[Start of Excerpted passage]

Analyzing Data in Social Science vs. Engineering: Key Differences to Keep In Mind
A neophyte’s self-reflection
This week, as I am wrapping up another semester in the applied social sciences, I have been revisiting some of the key challenges I faced over the last thirty months while transitioning from engineering to social science.
In this article, I discuss some key differences between typical engineering data and social data, and how these differences require different approaches for modeling and interpreting the results.
[Before we begin: neither all engineering data are experimental, nor all social data are non-experimental. Also, engineers do not always deal with data that follows from a law/theory. I am using simple (and perhaps too stereotypical) examples here for the sake of explaining the key points of this article]
Let’s begin with Ohm’s law, a classic physics experiment that many of us conducted in high school. Let’s revisit the law:
Ohm’s law states that the current through a conductor between two points is directly proportional to the voltage across the two points.
Introducing the constant of proportionality, the resistance, one arrives at the usual mathematical equation that describes this relationship:
I = V/R
where I is the current through the conductor, V is the voltage measured across the conductor, and R is the resistance of the conductor
(Copied from Wikipedia)
Here are a few things to note from a data analyst’s perspective:
- The unit of analysis is “one conductor”
- When you are running the experiment, you are changing voltage across two points of the same conductor
- The conductor remains the same throughout the experiment
- You change voltage (independent/explanatory/treatment variable)
- You observe a change in the flow of current (dependent/outcome variable)
- You (perhaps unconsciously) assume that, for this conductor, at a particular voltage (e.g., 0.8 V), the observed current (e.g., 0.38 A) would be the same regardless of when you measure it. To elaborate on this, let’s say, you ran an experiment in which you gradually increased voltage in this sequence: 0V, 1V, and 2V, and observed current in these sequence: 0A, 0.49A, and 0.98A. You are assuming that had you run the experiment in the reverse order, for example, in this sequence: 2V, 1V, and 0V, you would have observed current in these sequence 0.98A, 0.49A, and 0A. To summarize, you are assuming that there are pairs of voltage and current — for example, (OV and 0A), (1V and 0.49A), (2V and 0.98A) — that do not change depending on the sequence of experimentation.

[End of Excerpted passage]
[Start of Data rows]

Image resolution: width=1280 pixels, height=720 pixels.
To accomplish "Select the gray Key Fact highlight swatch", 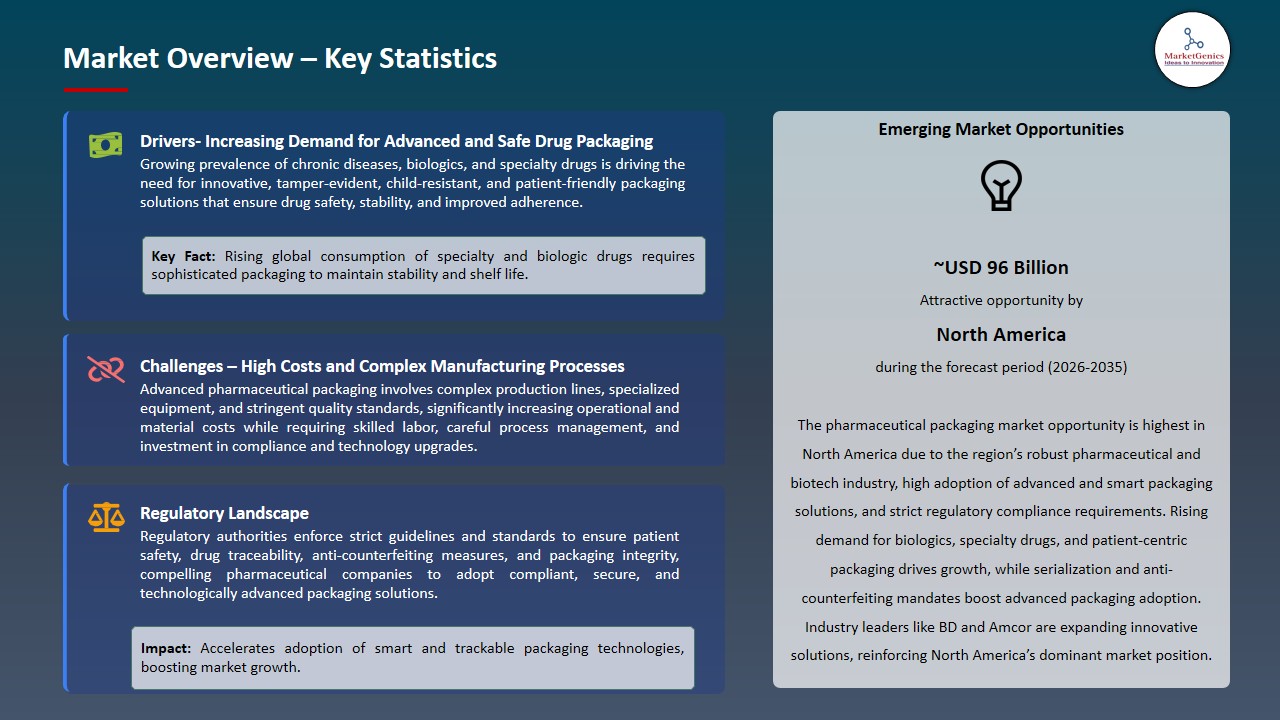I will click(x=424, y=265).
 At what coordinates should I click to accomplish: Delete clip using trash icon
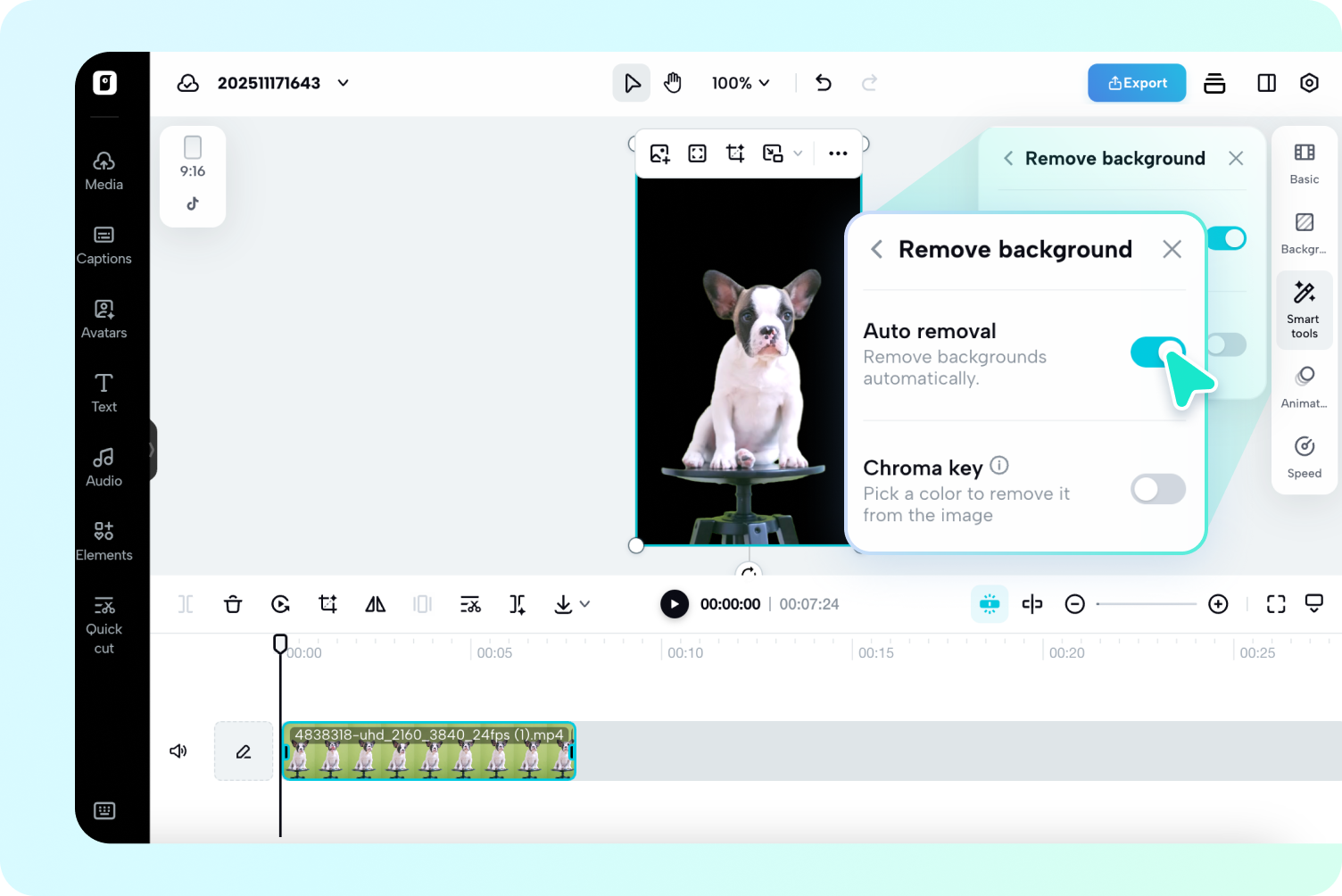(x=233, y=604)
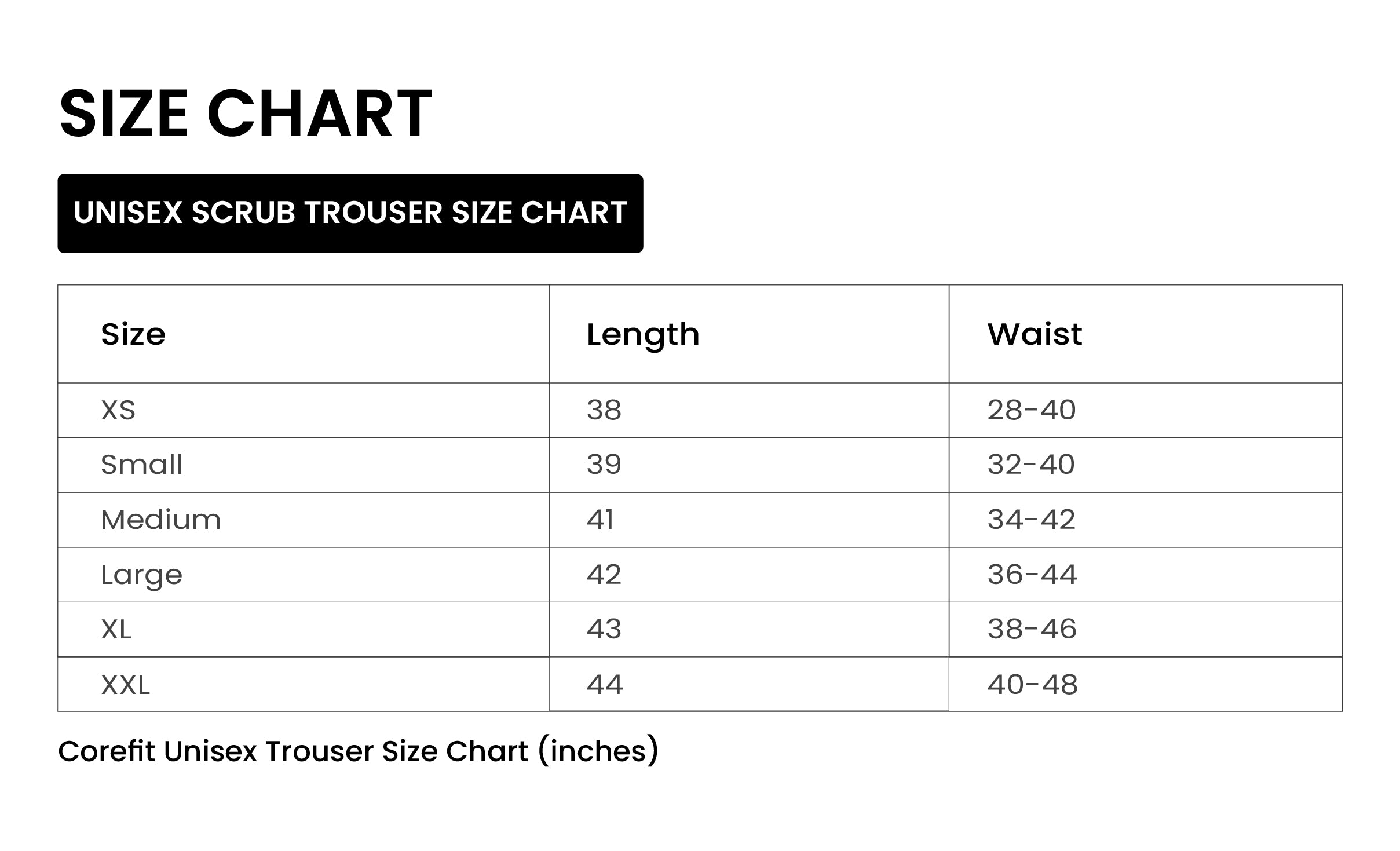Select the XXL size row label

coord(125,685)
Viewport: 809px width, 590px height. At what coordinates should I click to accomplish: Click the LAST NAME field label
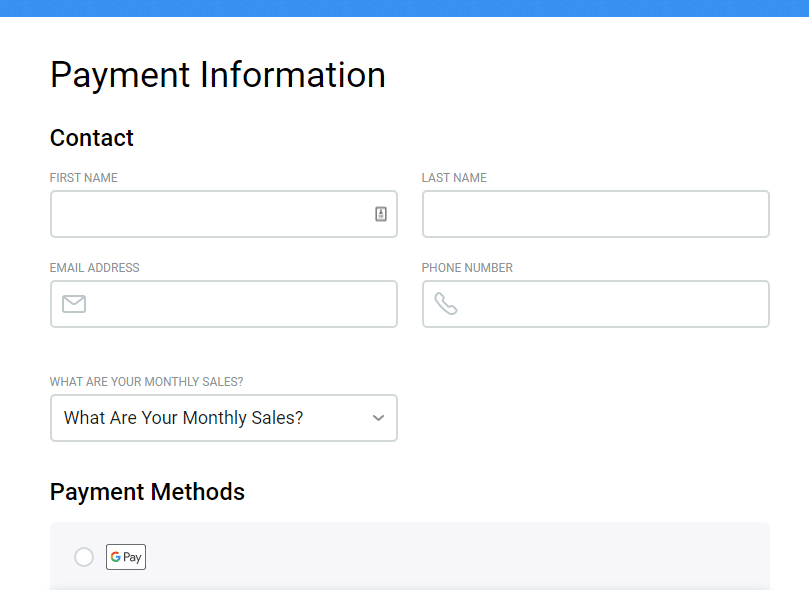tap(454, 178)
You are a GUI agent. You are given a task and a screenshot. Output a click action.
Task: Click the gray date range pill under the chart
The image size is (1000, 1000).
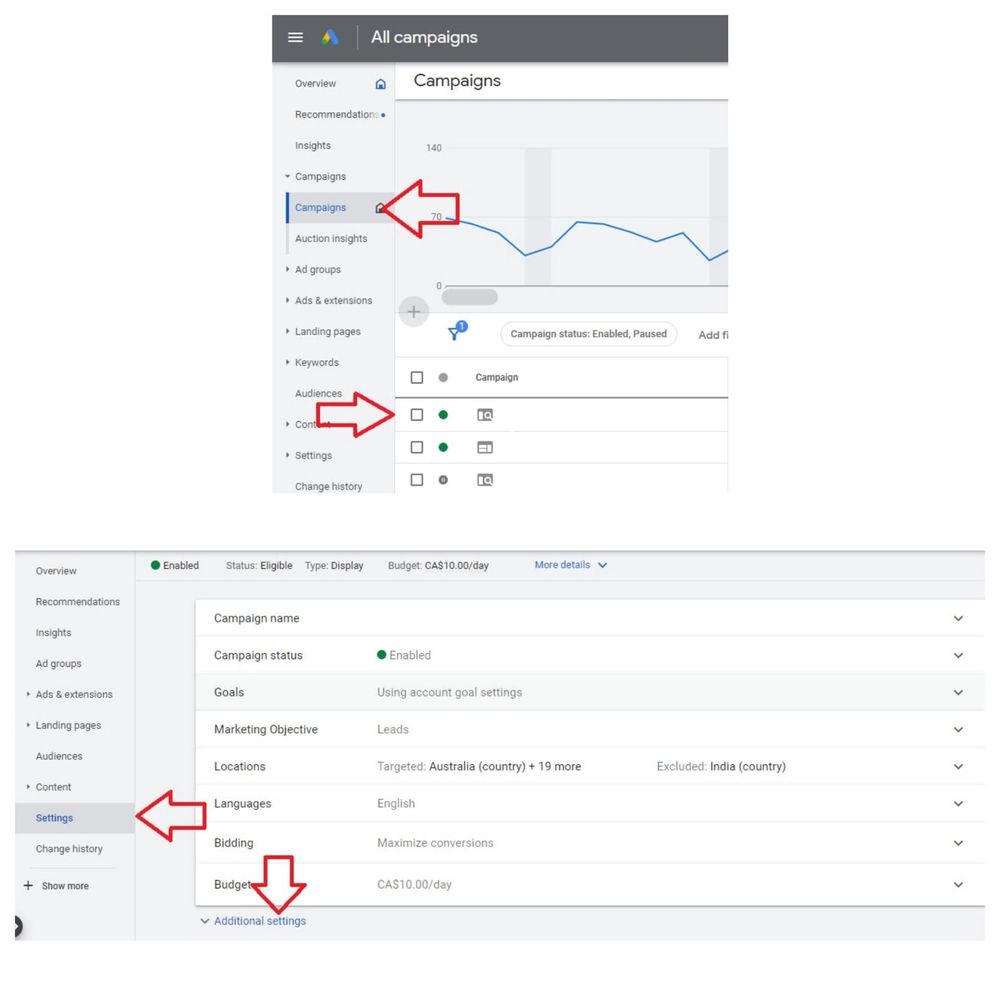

[End of Data rows]

== Problem requirements ==
From the article on engineering versus social science data, extract the stretch from "Introducing the constant" through "current (dependent/outcome variable)".

== Written solution ==
Introducing the constant of proportionality, the resistance, one arrives at the usual mathematical equation that describes this relationship:
I = V/R
where I is the current through the conductor, V is the voltage measured across the conductor, and R is the resistance of the conductor
(Copied from Wikipedia)
Here are a few things to note from a data analyst’s perspective:
- The unit of analysis is “one conductor”
- When you are running the experiment, you are changing voltage across two points of the same conductor
- The conductor remains the same throughout the experiment
- You change voltage (independent/explanatory/treatment variable)
- You observe a change in the flow of current (dependent/outcome variable)